= ABOUT THIS TASK =
Within the entries below, please return exactly the lines from the one with "Instruction: Expand the" through the one with "Tap the trash delete icon", leaving out any pictures.

= EXCERPTED RECORDS =
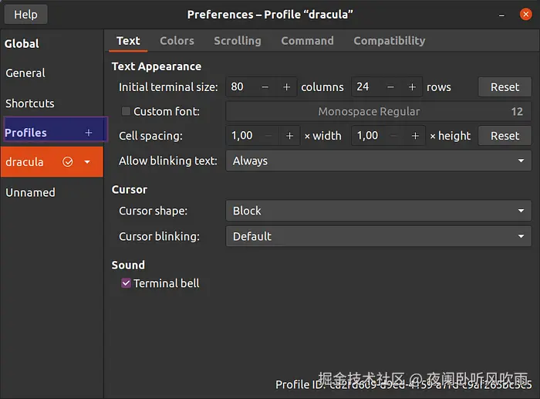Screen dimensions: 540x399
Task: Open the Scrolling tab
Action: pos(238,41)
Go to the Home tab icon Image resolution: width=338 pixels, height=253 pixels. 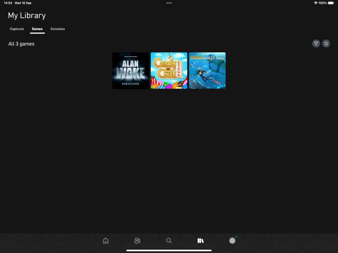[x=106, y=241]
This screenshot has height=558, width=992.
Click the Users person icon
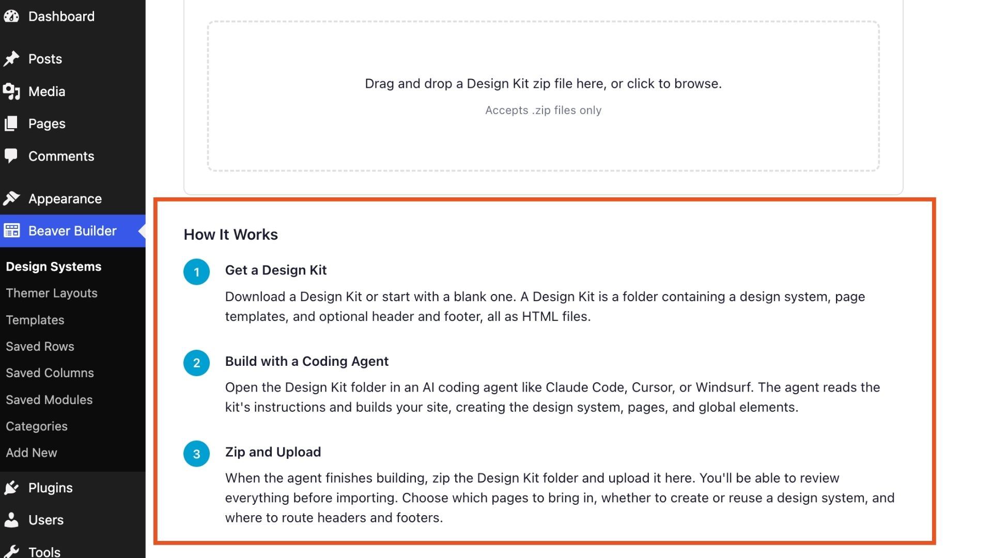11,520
==
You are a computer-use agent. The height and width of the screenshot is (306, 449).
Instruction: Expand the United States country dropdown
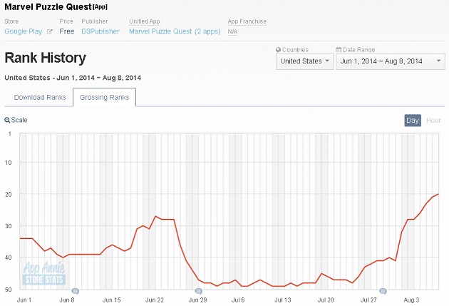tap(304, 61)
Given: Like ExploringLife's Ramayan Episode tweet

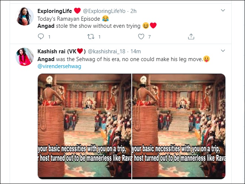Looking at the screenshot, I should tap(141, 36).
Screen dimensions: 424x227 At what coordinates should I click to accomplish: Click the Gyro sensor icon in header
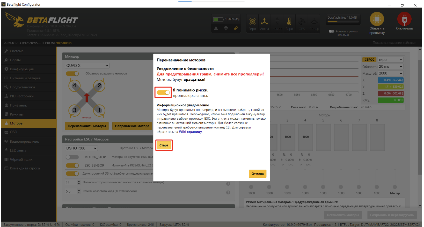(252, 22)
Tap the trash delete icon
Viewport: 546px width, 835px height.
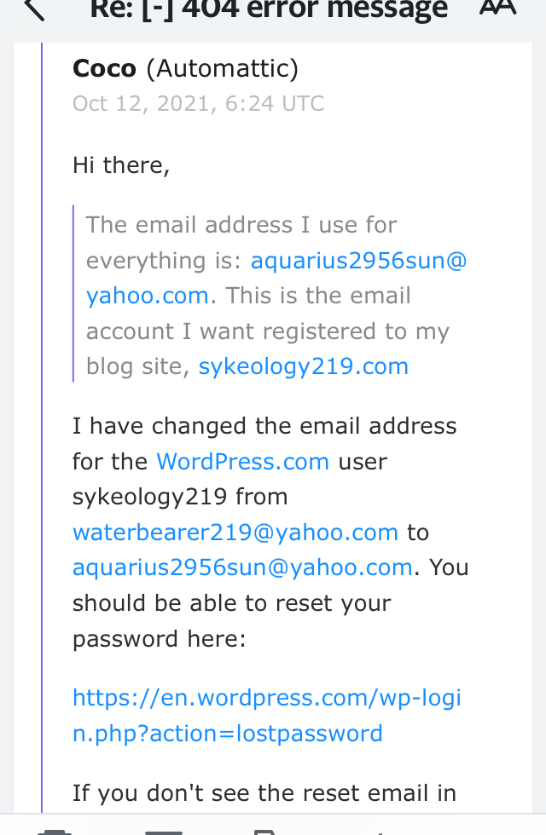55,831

= SOLUTION FOR THIS PROBLEM =
Instruction: Expand the United States country dropdown
tap(304, 61)
Given: Like ExploringLife's Ramayan Episode tweet

Looking at the screenshot, I should tap(141, 36).
Screen dimensions: 424x227 At what coordinates should I click to accomplish: Click the Gyro sensor icon in header
(252, 22)
Tap the trash delete icon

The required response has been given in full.